Goal of the exercise
Exactly and only the lines below from the one containing "Task: Click the white dialogue advance arrow" down to the one containing "Where should I click to: Mute" are wanted, both included; please exclude every picture.

The input
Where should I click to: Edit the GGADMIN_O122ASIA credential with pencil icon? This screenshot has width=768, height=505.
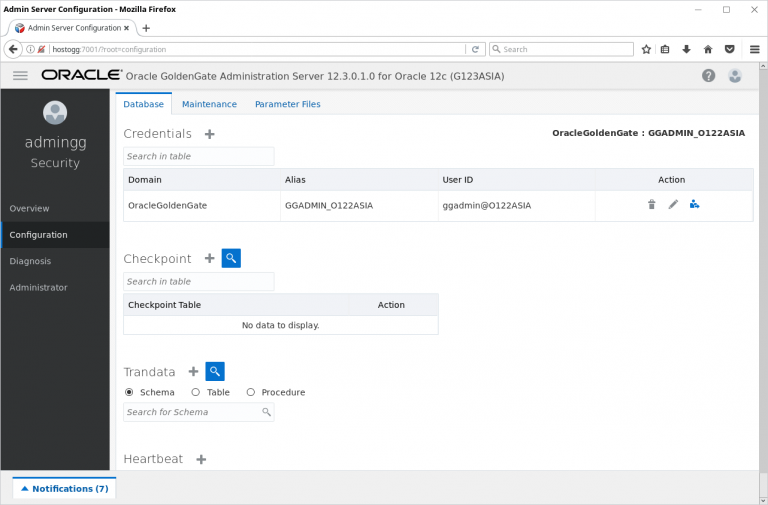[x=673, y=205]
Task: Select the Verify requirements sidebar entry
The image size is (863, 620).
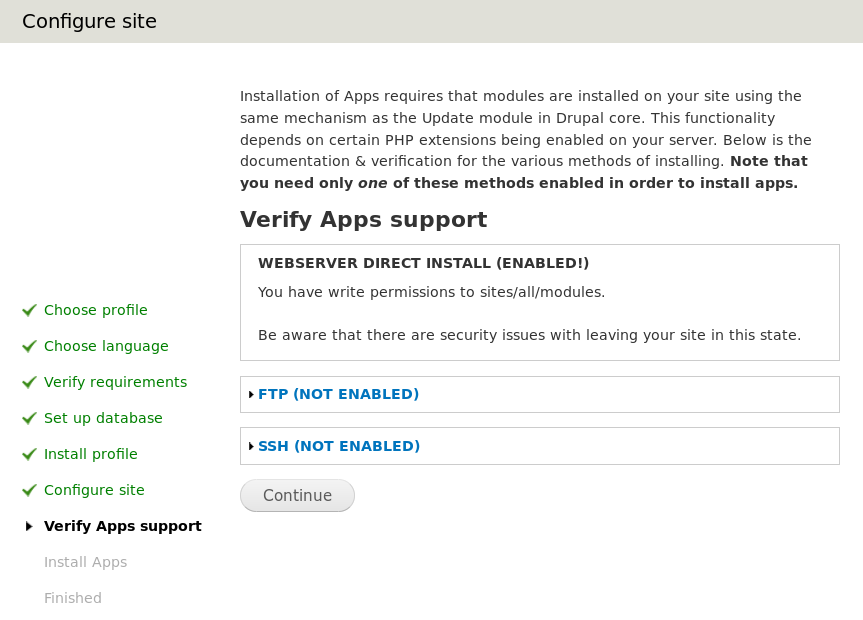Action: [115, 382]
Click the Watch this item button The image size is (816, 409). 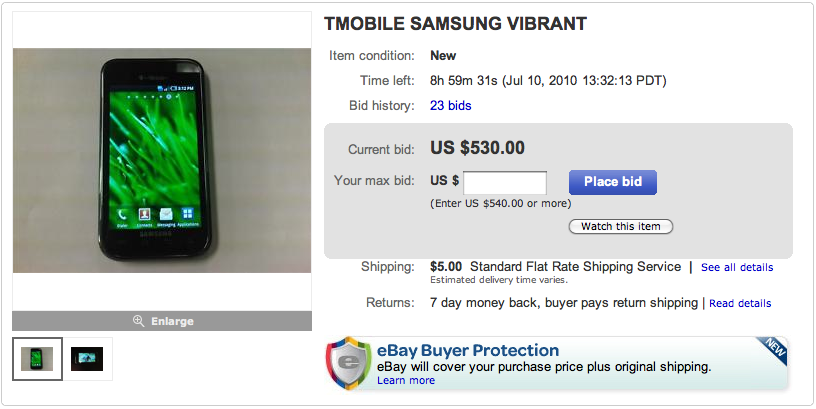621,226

--

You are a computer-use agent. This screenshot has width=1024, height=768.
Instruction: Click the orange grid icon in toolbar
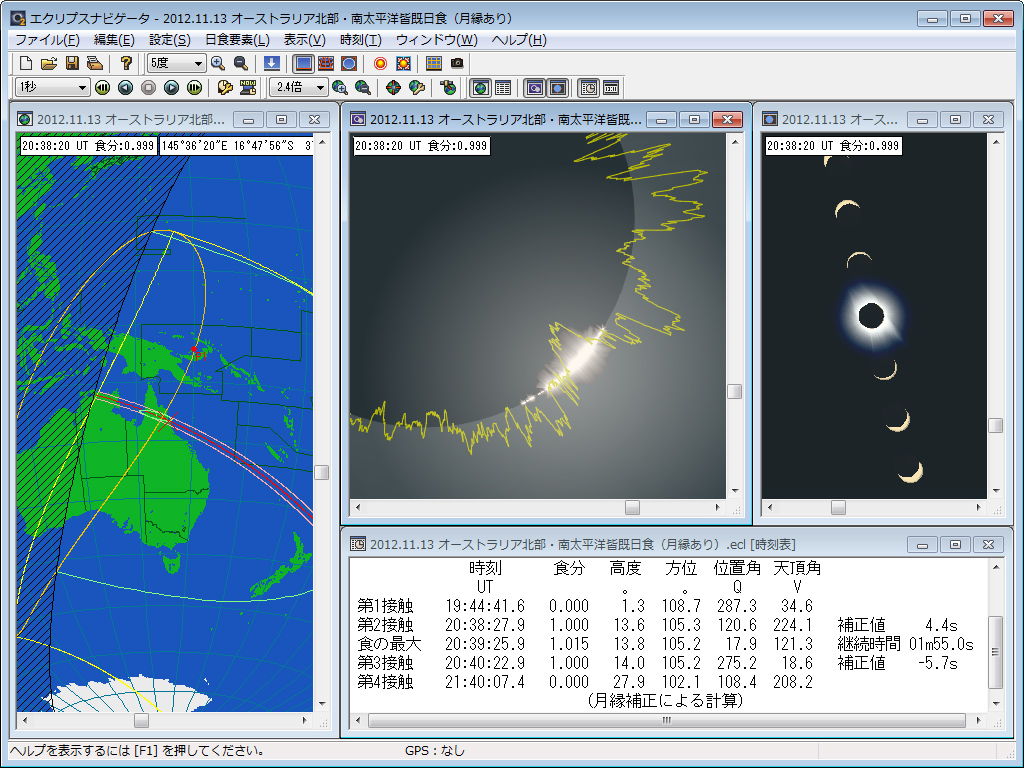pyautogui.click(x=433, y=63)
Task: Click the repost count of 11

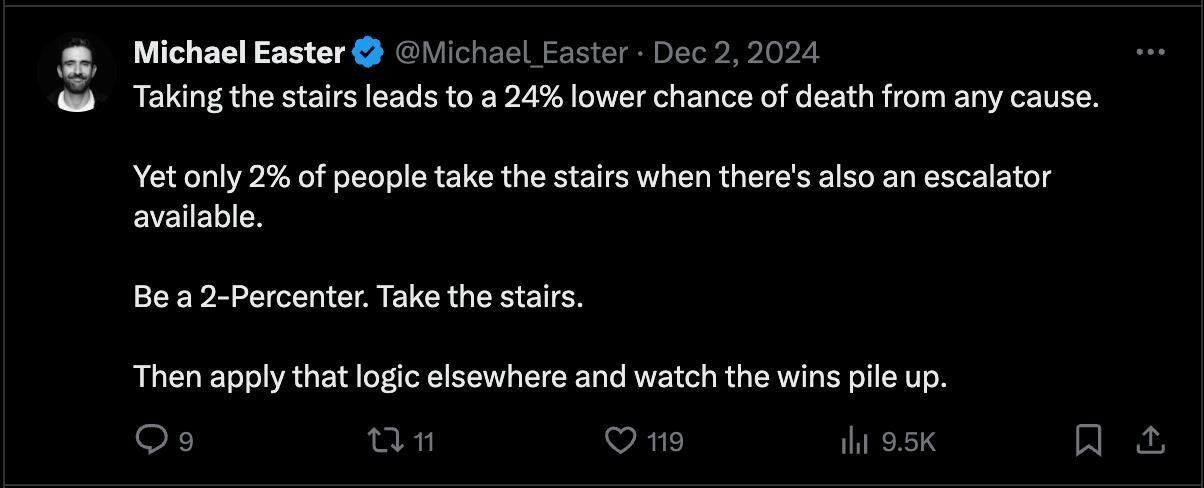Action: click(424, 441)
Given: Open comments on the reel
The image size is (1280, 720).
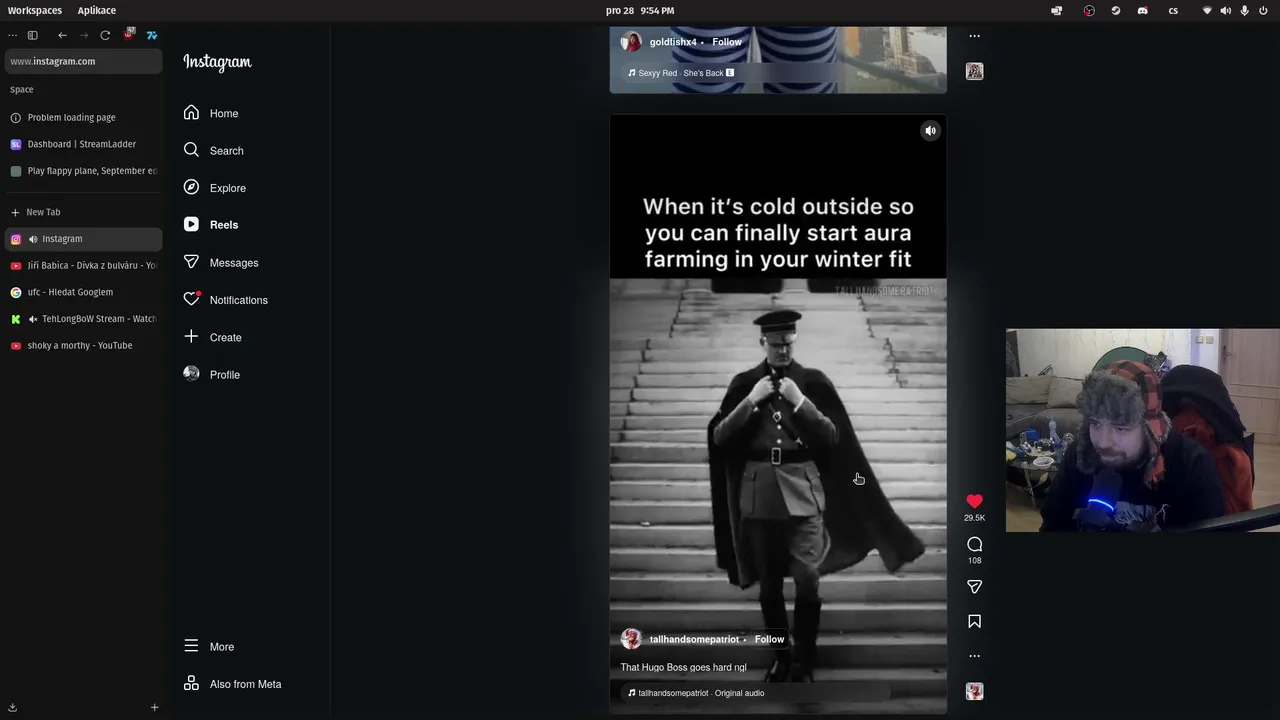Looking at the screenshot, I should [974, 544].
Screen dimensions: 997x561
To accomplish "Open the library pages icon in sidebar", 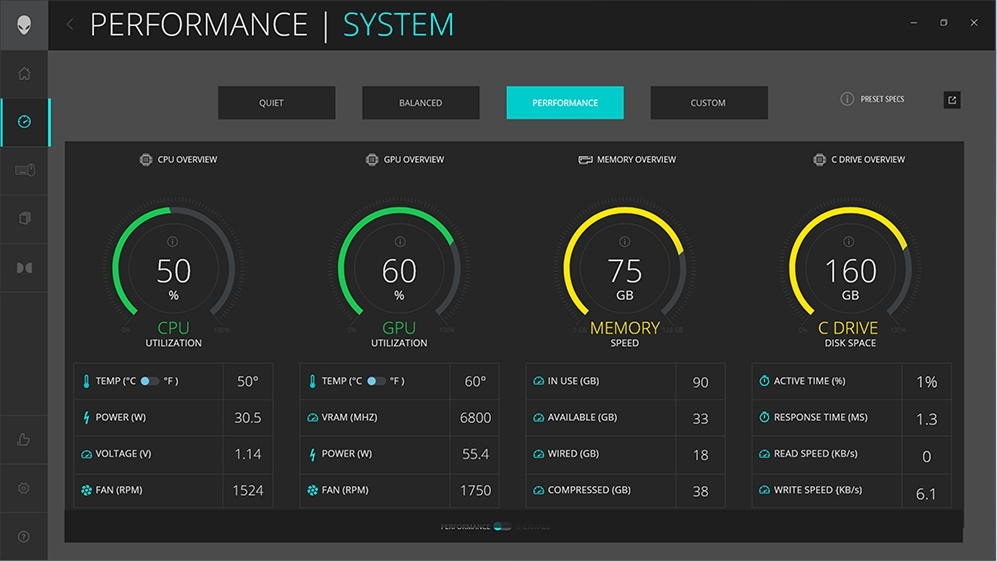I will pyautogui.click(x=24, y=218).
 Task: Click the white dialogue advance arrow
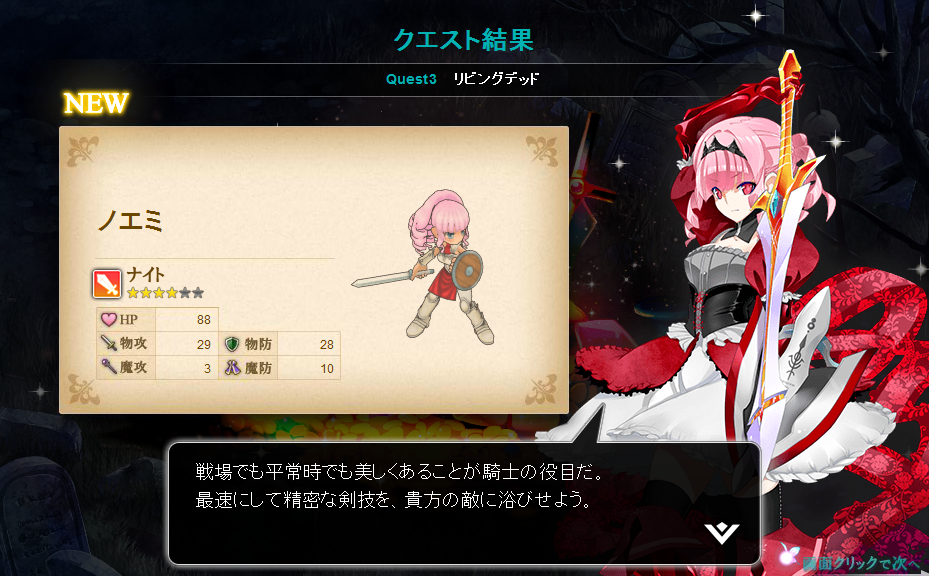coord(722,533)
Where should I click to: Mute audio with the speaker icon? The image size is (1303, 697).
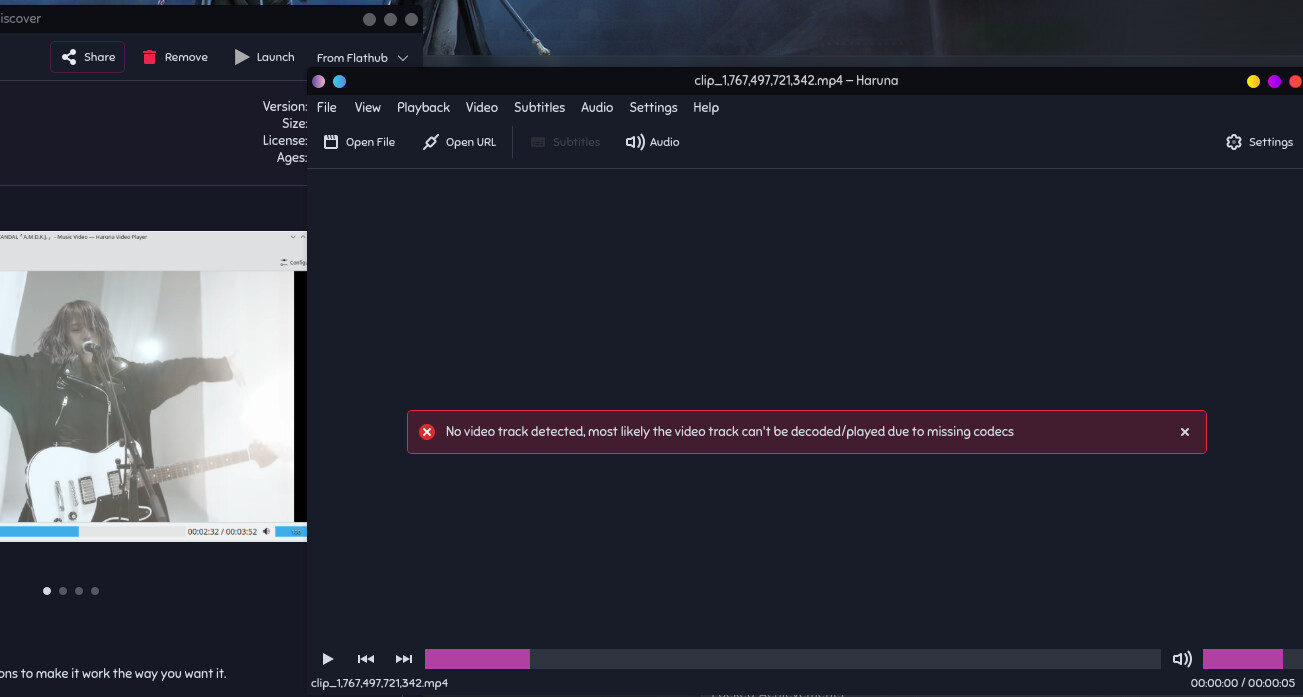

Response below
 Task: Click the white dialogue advance arrow
coord(722,533)
Where should I click to: Mute audio with the speaker icon? The image size is (1303, 697).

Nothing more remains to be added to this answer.